## What needs to be done
Could you please output only the lines from the one holding "Click the flag icon beside Fremont" through the end of the listing below, exactly as written and without pictures?

## Supplied entries
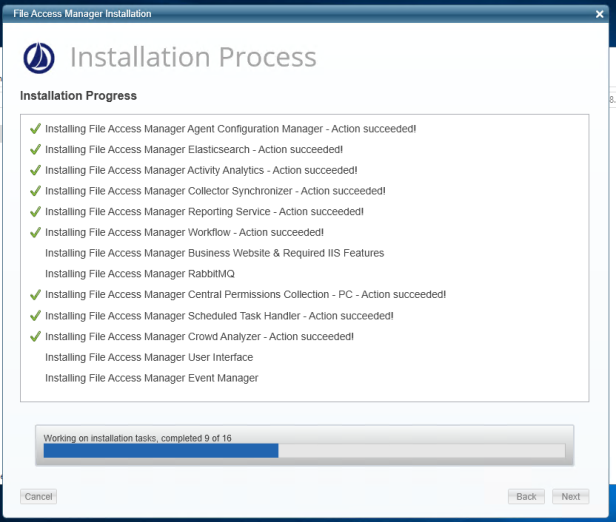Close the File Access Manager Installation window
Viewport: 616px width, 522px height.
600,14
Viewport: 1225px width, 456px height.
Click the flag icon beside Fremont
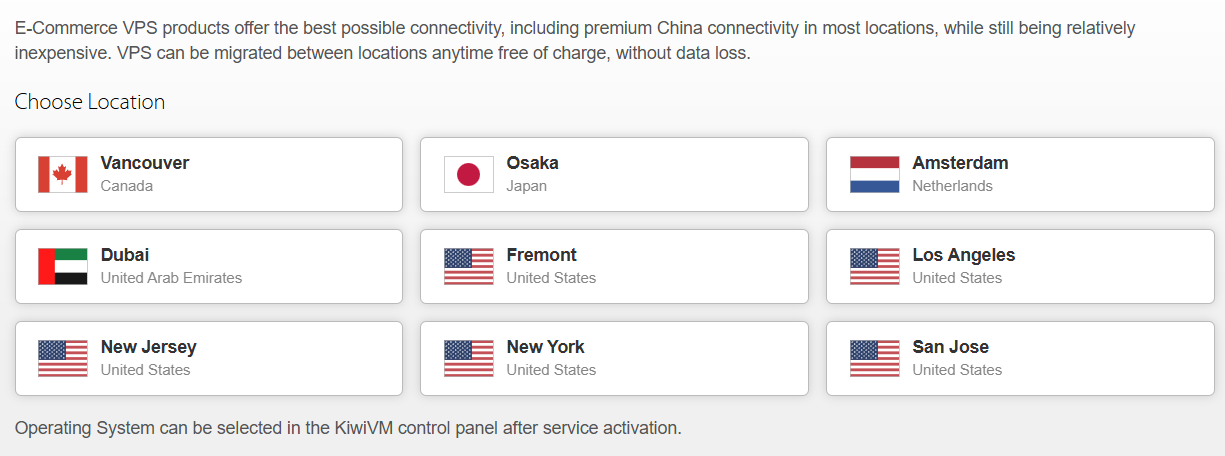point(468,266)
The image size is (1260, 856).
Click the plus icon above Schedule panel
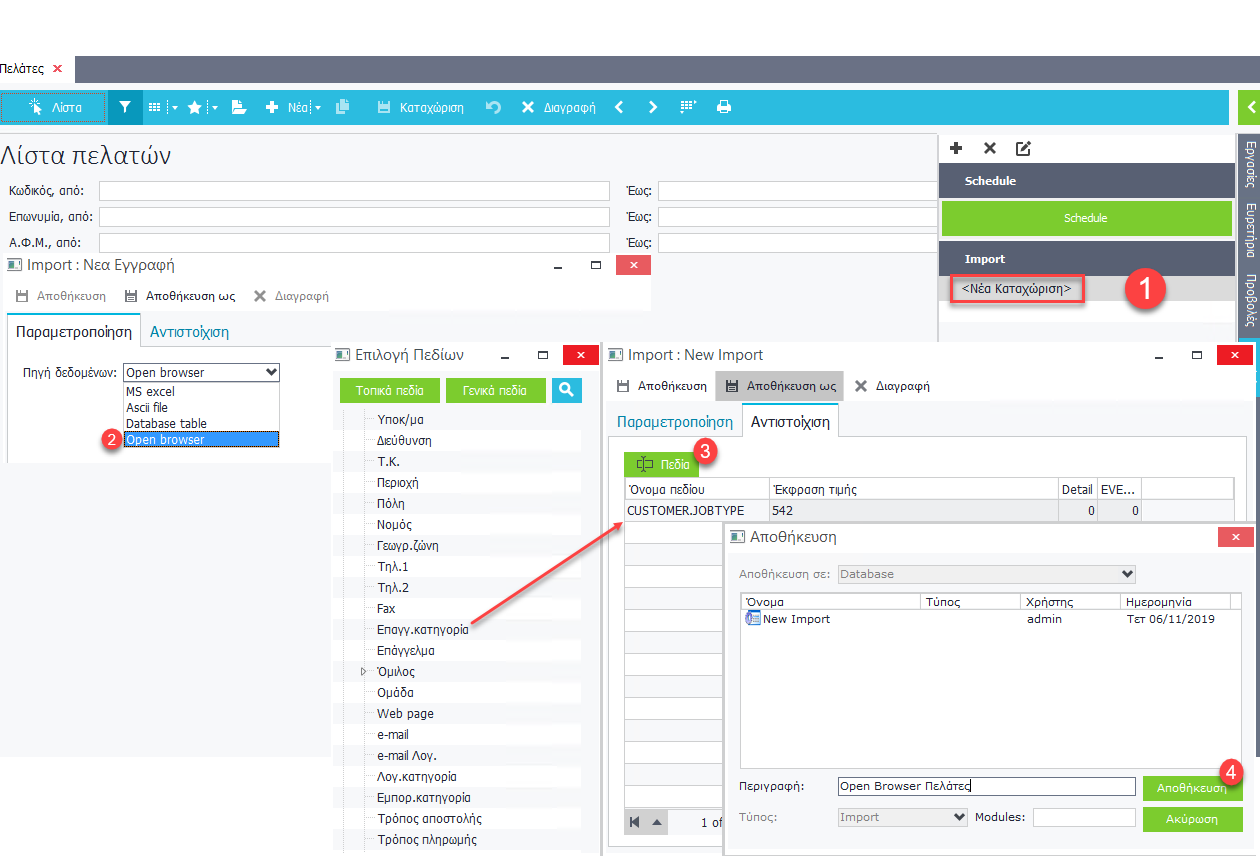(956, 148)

## Reply to the exercise
Click the flag icon beside Fremont
point(468,266)
The image size is (1260, 856).
Click the plus icon above Schedule panel
(956, 148)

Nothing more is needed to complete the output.